Stimmbeteiligung: Angst, Wut und persönliche Interessen sind entscheidend!

Bildungsferne Schich­ten wählen nicht immer linke Par­tei­en. Sie wählen emo­tio­nal. Im Glücksfall er­ken­nen sie, wel­che Par­teien ihre persönlichen In­ter­es­sen ver­tre­ten (Par­teien mit so­zia­len For­de­run­gen). Wenn es an­de­ren Par­teien (z. B. SVP) ge­lingt, Angst und Res­sen­ti­ments über The­men von klei­ner rea­ler po­li­ti­scher Be­deu­tung zu we­cken (z. B. Mi­na­ret­t-Ab­stim­m​ung), ist es schon möglich, dass sie auch bei Wahlen sol­che Par­teien wählen, die höchstens vor­ge­ben, so­ziale An­lie­gen zu ver­tre­ten.

Ganz kritisch wird es für die Linke aber, wenn sie bestreiten, dass politische Fragen von grosser realer Bedeutung (EU-Beitritt, Personenfreizügigkeit​, Ausländerkriminalität​) die Unterprivilegierten in ihrem heute schon kritischen Status noch stärker gefährden oder bedrohen könnten. Die Linke darf sich nicht wundern, wenn ihr aus ideologischen Gründen gepredigter Internationalismus bei Unterprivilegierten nicht ankommt und sie ihrer Angst und Wut folgen und jene Parteien wählen, die ihnen Stabilität und Sicherheit versprechen.
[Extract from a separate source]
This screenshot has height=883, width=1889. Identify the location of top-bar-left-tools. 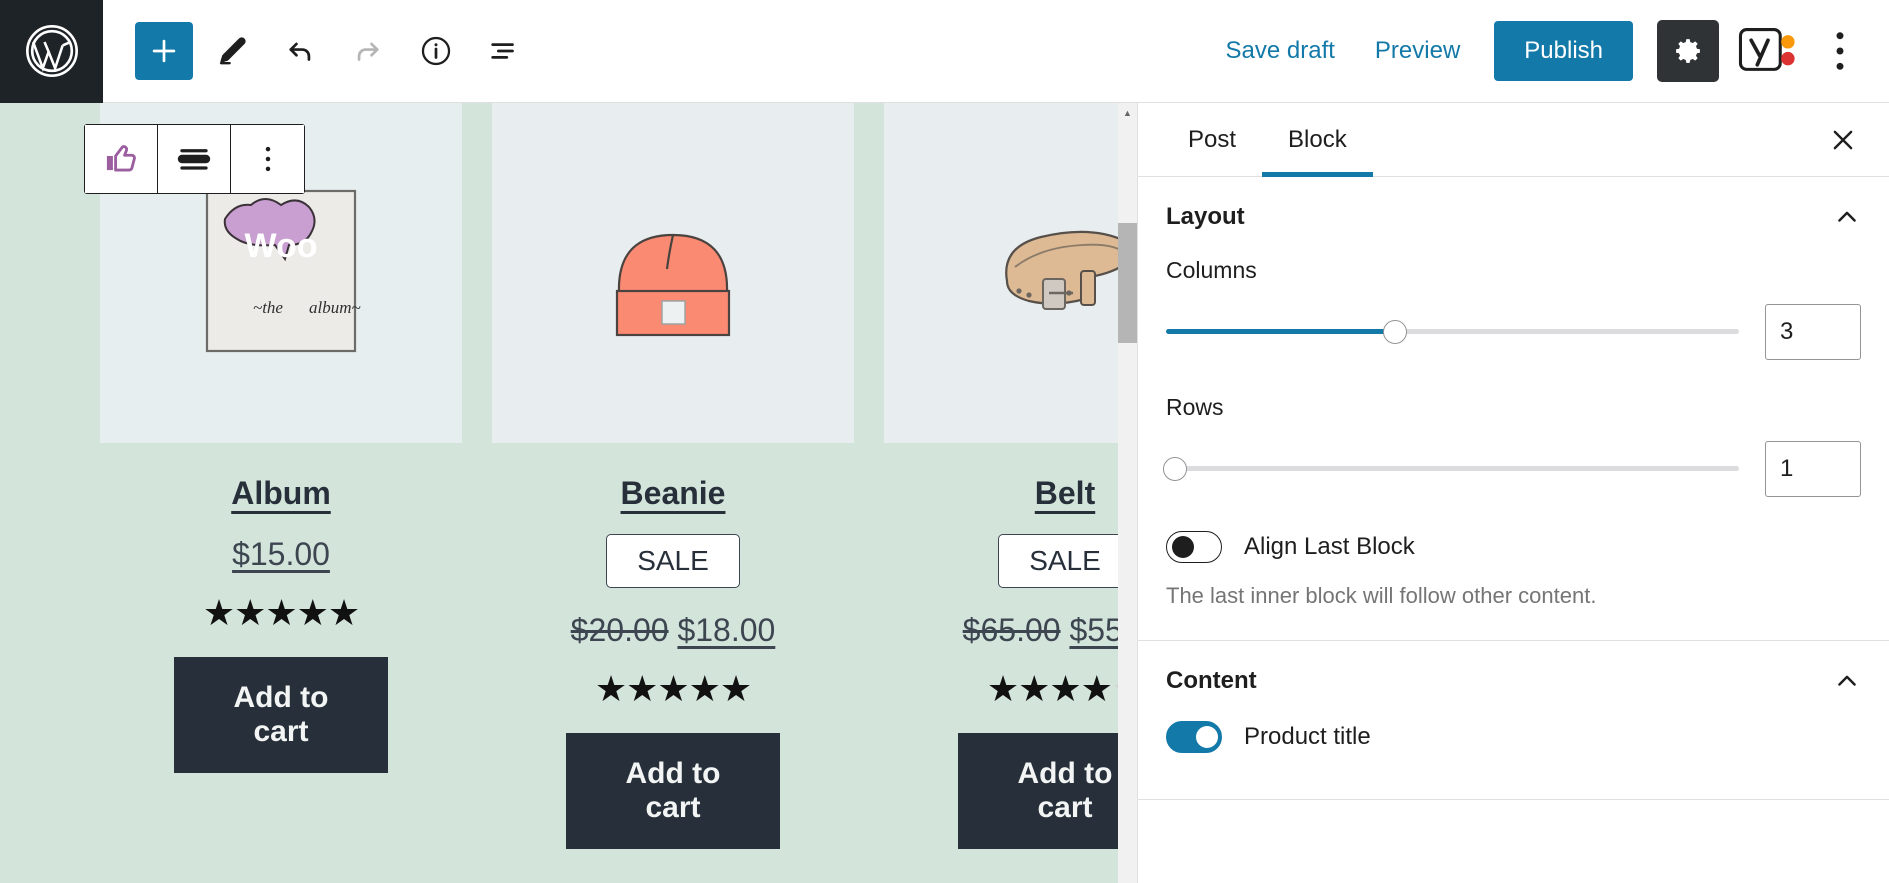
(318, 51).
Beide Effekte wirken sich auch auf die Stimmbeteiligung aus. Wehe wenn sich auch noch jene an Abstimmungen beteiligen, die sich bisher aus prinzipiellen oder intellektuellen Gründen nicht am politischen Betrieb beteiligen wollten oder konnten. Wenn diese Schichten auch noch emotional gereizt werden, werden Abstimmungen noch manche Überraschungen bringen. Dies ist übrigens auch ein wichtiger Grund, wieso andere Länder auf direktdemokratische Instrumente verzichten. Einen kleinen Anschauungsunterricht​ bezüglich emotional geführten Debatten und entsprechenden Abstimmungsergebnisse​n bieten auch Gemeindeversammlungen​.